DATA PROVIDED
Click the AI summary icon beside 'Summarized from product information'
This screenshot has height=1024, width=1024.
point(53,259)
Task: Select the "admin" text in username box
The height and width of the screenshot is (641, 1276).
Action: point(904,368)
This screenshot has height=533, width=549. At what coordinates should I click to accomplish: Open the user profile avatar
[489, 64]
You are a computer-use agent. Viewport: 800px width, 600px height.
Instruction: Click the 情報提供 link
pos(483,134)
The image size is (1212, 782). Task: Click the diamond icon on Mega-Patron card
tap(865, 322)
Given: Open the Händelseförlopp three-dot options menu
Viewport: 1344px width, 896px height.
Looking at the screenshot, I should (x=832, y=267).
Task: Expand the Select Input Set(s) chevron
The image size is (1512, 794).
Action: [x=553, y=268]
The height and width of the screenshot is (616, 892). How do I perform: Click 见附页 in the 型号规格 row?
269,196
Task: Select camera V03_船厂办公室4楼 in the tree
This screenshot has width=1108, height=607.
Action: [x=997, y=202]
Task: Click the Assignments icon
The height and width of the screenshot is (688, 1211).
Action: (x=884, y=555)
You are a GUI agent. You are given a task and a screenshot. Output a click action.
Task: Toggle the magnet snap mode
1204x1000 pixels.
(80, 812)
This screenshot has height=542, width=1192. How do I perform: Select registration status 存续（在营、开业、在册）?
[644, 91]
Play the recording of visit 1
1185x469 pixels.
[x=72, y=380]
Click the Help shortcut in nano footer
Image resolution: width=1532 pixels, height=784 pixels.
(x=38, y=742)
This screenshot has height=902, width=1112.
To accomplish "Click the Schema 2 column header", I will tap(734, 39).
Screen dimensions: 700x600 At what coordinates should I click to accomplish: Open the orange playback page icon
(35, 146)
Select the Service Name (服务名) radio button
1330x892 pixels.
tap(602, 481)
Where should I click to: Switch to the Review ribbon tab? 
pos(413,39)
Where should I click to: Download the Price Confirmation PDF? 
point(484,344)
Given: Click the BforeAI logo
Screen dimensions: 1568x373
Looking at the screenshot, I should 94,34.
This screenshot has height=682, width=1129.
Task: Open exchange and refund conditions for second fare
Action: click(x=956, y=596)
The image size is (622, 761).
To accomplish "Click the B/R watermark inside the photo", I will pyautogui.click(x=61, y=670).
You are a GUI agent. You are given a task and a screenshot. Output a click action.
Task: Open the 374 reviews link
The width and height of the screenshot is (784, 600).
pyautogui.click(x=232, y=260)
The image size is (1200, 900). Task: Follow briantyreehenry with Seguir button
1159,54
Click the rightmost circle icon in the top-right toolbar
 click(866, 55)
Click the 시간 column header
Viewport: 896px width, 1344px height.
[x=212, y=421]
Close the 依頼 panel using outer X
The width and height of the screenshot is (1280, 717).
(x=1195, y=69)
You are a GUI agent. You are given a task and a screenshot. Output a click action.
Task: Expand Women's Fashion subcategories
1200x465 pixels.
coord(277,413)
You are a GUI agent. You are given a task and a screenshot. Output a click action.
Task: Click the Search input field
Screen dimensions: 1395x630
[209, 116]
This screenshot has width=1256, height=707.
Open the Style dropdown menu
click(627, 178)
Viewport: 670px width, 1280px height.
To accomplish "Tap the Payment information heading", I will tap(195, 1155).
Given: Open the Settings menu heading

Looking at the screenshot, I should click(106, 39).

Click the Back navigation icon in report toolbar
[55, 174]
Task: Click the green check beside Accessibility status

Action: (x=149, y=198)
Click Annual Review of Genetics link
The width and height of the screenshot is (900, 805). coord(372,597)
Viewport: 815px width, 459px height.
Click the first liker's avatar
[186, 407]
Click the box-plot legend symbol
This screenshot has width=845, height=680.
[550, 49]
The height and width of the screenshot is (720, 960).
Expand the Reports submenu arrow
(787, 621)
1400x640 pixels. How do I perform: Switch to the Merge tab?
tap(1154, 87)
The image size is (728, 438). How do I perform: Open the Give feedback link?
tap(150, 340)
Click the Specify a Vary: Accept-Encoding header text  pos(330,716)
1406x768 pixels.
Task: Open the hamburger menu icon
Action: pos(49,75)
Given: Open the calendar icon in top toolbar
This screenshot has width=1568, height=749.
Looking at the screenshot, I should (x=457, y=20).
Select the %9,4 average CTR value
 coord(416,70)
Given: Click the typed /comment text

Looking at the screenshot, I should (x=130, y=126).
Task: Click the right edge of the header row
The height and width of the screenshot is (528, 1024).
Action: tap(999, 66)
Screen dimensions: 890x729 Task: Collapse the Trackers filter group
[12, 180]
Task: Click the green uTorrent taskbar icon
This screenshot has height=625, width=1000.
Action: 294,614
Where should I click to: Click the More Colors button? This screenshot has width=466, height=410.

ASSIGNED TASK
Transcribe the records above in full, exactly as they stand.

REPLY
Click the AI summary icon beside 'Summarized from product information'
This screenshot has height=1024, width=1024.
point(53,259)
Task: Select the "admin" text in username box
The height and width of the screenshot is (641, 1276).
Action: point(904,368)
This screenshot has height=533, width=549. At what coordinates should I click to accomplish: Open the user profile avatar
[489, 64]
You are a computer-use agent. Viewport: 800px width, 600px height.
Instruction: Click the 情報提供 link
pos(483,134)
The image size is (1212, 782). Task: Click the diamond icon on Mega-Patron card
tap(865, 322)
Given: Open the Händelseförlopp three-dot options menu
Viewport: 1344px width, 896px height.
Looking at the screenshot, I should (x=832, y=267).
Task: Expand the Select Input Set(s) chevron
The image size is (1512, 794).
Action: [x=553, y=268]
The height and width of the screenshot is (616, 892). How do I perform: Click 见附页 in the 型号规格 row?
269,196
Task: Select camera V03_船厂办公室4楼 in the tree
This screenshot has width=1108, height=607.
Action: [x=997, y=202]
Task: Click the Assignments icon
The height and width of the screenshot is (688, 1211).
Action: (x=884, y=555)
You are a GUI agent. You are given a task and a screenshot. Output a click action.
Task: Toggle the magnet snap mode
1204x1000 pixels.
(80, 812)
This screenshot has height=542, width=1192. How do I perform: Select registration status 存续（在营、开业、在册）?
[644, 91]
Play the recording of visit 1
1185x469 pixels.
[x=72, y=380]
Click the Help shortcut in nano footer
Image resolution: width=1532 pixels, height=784 pixels.
(x=38, y=742)
This screenshot has height=902, width=1112.
To accomplish "Click the Schema 2 column header", I will tap(734, 39).
Screen dimensions: 700x600 At what coordinates should I click to accomplish: Open the orange playback page icon
(35, 146)
Select the Service Name (服务名) radio button
1330x892 pixels.
tap(602, 481)
Where should I click to: Switch to the Review ribbon tab? 
pos(413,39)
Where should I click to: Download the Price Confirmation PDF? 
point(484,344)
Given: Click the BforeAI logo
Screen dimensions: 1568x373
Looking at the screenshot, I should 94,34.
This screenshot has height=682, width=1129.
Task: Open exchange and refund conditions for second fare
Action: click(x=956, y=596)
The image size is (622, 761).
To accomplish "Click the B/R watermark inside the photo", I will pyautogui.click(x=61, y=670).
You are a GUI agent. You are given a task and a screenshot. Output a click action.
Task: Open the 374 reviews link
The width and height of the screenshot is (784, 600).
pyautogui.click(x=232, y=260)
The image size is (1200, 900). Task: Follow briantyreehenry with Seguir button
1159,54
Click the rightmost circle icon in the top-right toolbar
 click(866, 55)
Click the 시간 column header
Viewport: 896px width, 1344px height.
[x=212, y=421]
Close the 依頼 panel using outer X
The width and height of the screenshot is (1280, 717).
(x=1195, y=69)
You are a GUI agent. You are given a task and a screenshot. Output a click action.
Task: Expand Women's Fashion subcategories
1200x465 pixels.
coord(277,413)
You are a GUI agent. You are given a task and a screenshot. Output a click action.
Task: Click the Search input field
Screen dimensions: 1395x630
[209, 116]
This screenshot has width=1256, height=707.
Open the Style dropdown menu
click(627, 178)
Viewport: 670px width, 1280px height.
To accomplish "Tap the Payment information heading", I will tap(195, 1155).
Given: Open the Settings menu heading

Looking at the screenshot, I should click(106, 39).

Click the Back navigation icon in report toolbar
[55, 174]
Task: Click the green check beside Accessibility status

Action: (x=149, y=198)
Click Annual Review of Genetics link
The width and height of the screenshot is (900, 805). coord(372,597)
Viewport: 815px width, 459px height.
Click the first liker's avatar
[186, 407]
Click the box-plot legend symbol
This screenshot has width=845, height=680.
[550, 49]
The height and width of the screenshot is (720, 960).
Expand the Reports submenu arrow
(787, 621)
1400x640 pixels. How do I perform: Switch to the Merge tab?
tap(1154, 87)
The image size is (728, 438). How do I perform: Open the Give feedback link?
tap(150, 340)
Click the Specify a Vary: Accept-Encoding header text  pos(330,716)
1406x768 pixels.
Task: Open the hamburger menu icon
Action: pos(49,75)
Given: Open the calendar icon in top toolbar
This screenshot has width=1568, height=749.
Looking at the screenshot, I should (x=457, y=20).
Select the %9,4 average CTR value
 coord(416,70)
Given: Click the typed /comment text

Looking at the screenshot, I should (x=130, y=126).
Task: Click the right edge of the header row
The height and width of the screenshot is (528, 1024).
Action: tap(999, 66)
Screen dimensions: 890x729 Task: Collapse the Trackers filter group
[12, 180]
Task: Click the green uTorrent taskbar icon
This screenshot has height=625, width=1000.
Action: 294,614
Where should I click to: Click the More Colors button? This screenshot has width=466, height=410.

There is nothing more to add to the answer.